(Beginning of Exercise data)
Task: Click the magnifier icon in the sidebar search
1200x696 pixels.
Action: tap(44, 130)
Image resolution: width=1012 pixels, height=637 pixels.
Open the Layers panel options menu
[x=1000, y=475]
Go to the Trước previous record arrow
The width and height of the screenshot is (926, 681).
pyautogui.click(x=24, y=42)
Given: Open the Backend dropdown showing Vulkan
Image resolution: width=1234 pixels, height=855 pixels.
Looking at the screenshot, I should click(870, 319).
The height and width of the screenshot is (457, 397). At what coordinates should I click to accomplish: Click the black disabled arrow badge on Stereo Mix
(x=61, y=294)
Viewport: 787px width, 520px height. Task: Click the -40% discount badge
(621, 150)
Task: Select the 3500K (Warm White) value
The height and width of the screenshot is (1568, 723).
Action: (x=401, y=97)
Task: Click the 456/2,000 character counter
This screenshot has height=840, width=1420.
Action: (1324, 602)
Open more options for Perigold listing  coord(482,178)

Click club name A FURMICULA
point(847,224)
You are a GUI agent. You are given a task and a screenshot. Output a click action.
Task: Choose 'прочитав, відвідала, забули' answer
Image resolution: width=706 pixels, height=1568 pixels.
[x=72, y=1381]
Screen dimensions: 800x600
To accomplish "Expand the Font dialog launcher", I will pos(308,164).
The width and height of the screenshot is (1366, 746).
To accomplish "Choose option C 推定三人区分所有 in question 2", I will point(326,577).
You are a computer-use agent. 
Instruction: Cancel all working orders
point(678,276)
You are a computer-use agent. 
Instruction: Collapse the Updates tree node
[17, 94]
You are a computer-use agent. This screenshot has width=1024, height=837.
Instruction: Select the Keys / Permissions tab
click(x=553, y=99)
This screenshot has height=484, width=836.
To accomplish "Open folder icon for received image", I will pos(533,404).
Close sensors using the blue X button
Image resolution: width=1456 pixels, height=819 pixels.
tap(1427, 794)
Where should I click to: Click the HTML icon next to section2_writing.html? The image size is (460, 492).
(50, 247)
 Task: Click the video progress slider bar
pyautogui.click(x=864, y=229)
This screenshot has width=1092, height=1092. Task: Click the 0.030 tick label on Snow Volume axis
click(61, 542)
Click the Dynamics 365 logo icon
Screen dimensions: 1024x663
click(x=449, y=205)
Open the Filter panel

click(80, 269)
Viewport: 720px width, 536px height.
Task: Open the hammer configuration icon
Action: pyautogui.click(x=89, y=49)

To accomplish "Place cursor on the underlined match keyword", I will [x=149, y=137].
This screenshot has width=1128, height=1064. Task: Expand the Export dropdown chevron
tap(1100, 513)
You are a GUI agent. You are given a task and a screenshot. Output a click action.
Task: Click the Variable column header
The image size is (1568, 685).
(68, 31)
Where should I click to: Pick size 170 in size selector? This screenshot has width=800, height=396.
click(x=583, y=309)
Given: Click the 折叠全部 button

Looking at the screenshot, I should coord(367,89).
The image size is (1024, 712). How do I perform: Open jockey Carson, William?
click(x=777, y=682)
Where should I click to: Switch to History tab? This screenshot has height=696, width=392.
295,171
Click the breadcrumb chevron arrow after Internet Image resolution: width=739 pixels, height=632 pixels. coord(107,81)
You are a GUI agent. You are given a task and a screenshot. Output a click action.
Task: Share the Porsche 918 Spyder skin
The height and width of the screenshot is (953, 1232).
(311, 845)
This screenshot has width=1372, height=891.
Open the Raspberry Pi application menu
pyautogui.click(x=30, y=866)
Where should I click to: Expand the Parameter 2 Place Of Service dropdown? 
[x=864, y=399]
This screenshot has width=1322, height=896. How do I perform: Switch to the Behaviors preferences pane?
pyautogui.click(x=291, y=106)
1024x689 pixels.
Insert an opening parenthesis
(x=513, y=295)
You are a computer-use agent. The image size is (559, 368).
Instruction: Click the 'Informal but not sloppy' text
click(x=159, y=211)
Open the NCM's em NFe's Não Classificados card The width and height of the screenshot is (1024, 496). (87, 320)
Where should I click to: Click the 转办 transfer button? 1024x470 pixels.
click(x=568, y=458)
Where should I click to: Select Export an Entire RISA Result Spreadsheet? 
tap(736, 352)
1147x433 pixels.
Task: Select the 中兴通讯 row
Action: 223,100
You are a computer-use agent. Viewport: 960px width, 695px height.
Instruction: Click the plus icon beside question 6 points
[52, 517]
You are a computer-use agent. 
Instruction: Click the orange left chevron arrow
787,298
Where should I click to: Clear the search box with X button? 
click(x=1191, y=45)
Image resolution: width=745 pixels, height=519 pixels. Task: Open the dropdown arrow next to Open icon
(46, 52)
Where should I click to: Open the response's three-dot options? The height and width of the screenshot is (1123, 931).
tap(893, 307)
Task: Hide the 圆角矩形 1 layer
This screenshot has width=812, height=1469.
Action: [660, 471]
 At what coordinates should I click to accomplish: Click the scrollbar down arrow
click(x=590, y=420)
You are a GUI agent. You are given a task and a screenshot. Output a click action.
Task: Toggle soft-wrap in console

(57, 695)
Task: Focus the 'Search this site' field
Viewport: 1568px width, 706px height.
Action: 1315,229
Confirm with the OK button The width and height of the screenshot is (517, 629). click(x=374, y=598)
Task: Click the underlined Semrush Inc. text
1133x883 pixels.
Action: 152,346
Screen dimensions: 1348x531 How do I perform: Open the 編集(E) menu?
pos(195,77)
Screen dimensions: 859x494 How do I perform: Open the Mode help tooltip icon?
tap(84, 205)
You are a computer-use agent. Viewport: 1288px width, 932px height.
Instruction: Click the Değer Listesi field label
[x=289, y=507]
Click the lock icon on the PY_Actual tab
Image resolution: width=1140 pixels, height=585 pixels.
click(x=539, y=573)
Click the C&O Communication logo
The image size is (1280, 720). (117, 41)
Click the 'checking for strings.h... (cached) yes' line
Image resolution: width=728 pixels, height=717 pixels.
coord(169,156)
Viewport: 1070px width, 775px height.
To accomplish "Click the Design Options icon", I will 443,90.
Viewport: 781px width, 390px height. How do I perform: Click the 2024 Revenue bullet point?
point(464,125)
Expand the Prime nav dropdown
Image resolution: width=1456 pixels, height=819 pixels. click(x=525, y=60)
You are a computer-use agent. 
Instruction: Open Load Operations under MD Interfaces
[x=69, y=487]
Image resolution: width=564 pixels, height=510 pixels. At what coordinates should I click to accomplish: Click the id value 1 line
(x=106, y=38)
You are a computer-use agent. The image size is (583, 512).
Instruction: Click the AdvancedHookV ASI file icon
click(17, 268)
(End of Exercise data)
Assignment: Output the number of lines above holding the word "underlined", and nothing besides it.

Finished task: 2